Part 2 addressed the SJC’s same-sex marriage ruling in the Goodridge case. Key points:
- The SJC majority, despite that fact that an existing (and still in intact existence) Bay State law defines marriage exclusively as a one-man, one-woman arrangement, unilaterally attempted to “refine” the common-law definition of marriage, and to say that the “refined” definition trumped the state law’s legal definition. This is incoherent on its face, both because there is no such thing as common-law marriage in Massachusetts, and because statutory law, when it exists, trumps conflicting common law, no matter how refined.
- The court knew, as did virtually everyone else (up to and including the likes of Lawrence Tribe and counsel for the original Goodridge litigants), that the legislature had to change the relevant marriage statute for same-sex marriage to become legal in the state. The court “ruling” (again, a “statement of belief”) suggested 180 days. Passivity was not a relevant option.
- Without enabling legislation, the executive branch, headed up at the time by Governor Mitt Romney, had no authorization to begin issuing same-sex marriage licenses and to force state and local officials to participate in their issuance. But that’s exactly what Romney did, because the legislature never passed any enabling laws, and no related constitutional amendment has ever been placed before the voters. He didn’t have to do what he did, and in fact, by unilaterally implementing same-sex marriage in Massachusetts without authorization, he violated his oath of office.

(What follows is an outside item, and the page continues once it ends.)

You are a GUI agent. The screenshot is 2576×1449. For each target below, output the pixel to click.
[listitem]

Part 3 carried various excerpts, statements, and comments relevant to the same-sex marriage issue and the complete constitutional breakdown that ensued in the wake of the SJC’s Goodridge ruling.

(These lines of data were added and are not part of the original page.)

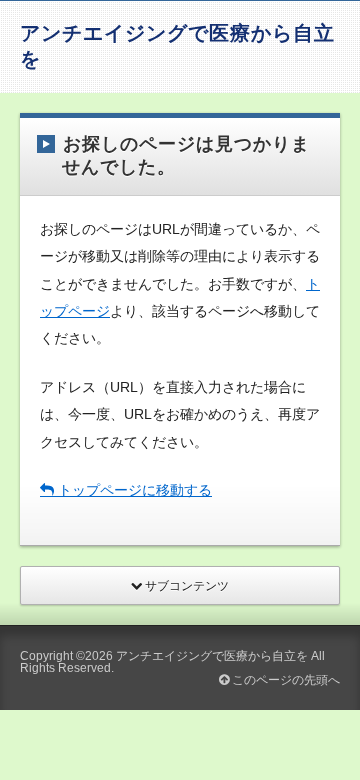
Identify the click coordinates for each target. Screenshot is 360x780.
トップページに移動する (133, 490)
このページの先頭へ (284, 680)
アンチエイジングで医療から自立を (212, 656)
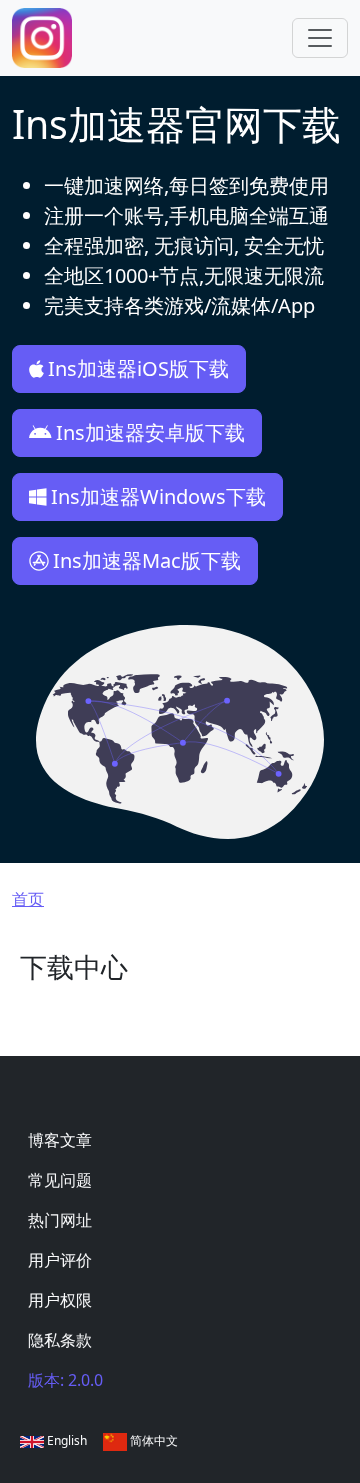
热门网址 (60, 1220)
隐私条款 (60, 1340)
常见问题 (60, 1180)
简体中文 (152, 1440)
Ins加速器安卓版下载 (150, 432)
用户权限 (60, 1300)
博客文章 (60, 1140)
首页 (28, 899)
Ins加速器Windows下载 (158, 496)
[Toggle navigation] (320, 38)
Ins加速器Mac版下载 (147, 560)
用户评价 (60, 1260)
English (65, 1440)
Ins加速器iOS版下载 (138, 368)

Part 4 dealt with a 1988 ruling by the US Supreme Court, specifically Communications Workers vs. Beck (”Beck”), a “landmark” decision that limited compulsory union dues payments to union business, and prohibited compulsory dues or other payments relating to union political activities. The post’s key points:
- Beck is not, despite the ruling, “the law of the land” in most states. Only those states which have passed legislation enshrining the principles of Beck into law have accomplished that. Congress has never passed Beck-implementing legislation.
- The lack of federal legislation has limited presidential administrations supportive of the ruling, specifically Bush 41 and Bush 43, to issuing Executive Orders designed to ensure that federal workers and workers on federal projects are informed of their Beck rights.

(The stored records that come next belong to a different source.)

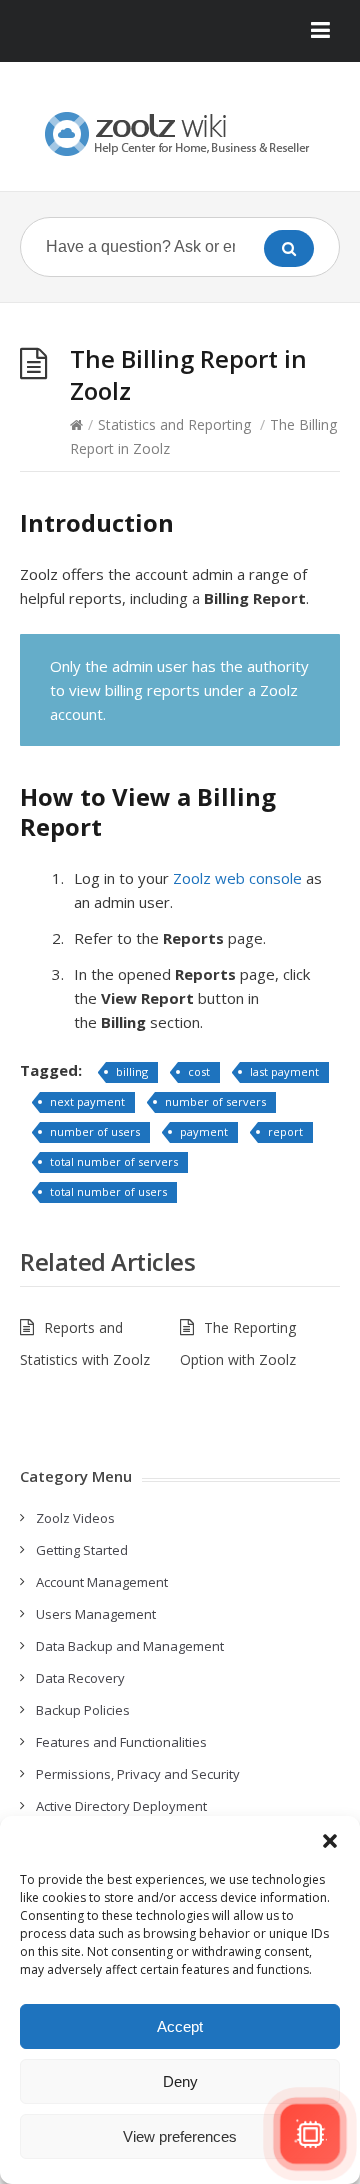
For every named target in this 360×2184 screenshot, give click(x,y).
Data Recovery (80, 1678)
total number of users (108, 1191)
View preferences (180, 2136)
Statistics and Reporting (174, 424)
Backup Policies (83, 1710)
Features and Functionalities (121, 1742)
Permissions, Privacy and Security (138, 1774)
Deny (180, 2081)
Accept (180, 2026)
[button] (330, 1841)
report (285, 1131)
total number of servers (114, 1161)
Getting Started (82, 1550)
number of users (95, 1131)
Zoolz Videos (75, 1518)
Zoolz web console (237, 878)
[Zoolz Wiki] (180, 134)
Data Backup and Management (130, 1646)
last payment (284, 1071)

- The lack of federal legislation enabled the Clinton administration, which disagreed with Beck, to not only repeal Bush 41’s related Executive Orders, but to openly “defy” it by refusing to enforce it. Properly stated, though, this refusal was not “defiance” at all; it was really compliance with properly understood constitutional separation of powers. In fact, absent enabling legislation, the executive branch cannot legally take any action to enforce Beck.
- To this day, the only way to enforce Beck in most states is for aggrieved workers to bring action in the courts to force their recalcitrant union officials to comply with it.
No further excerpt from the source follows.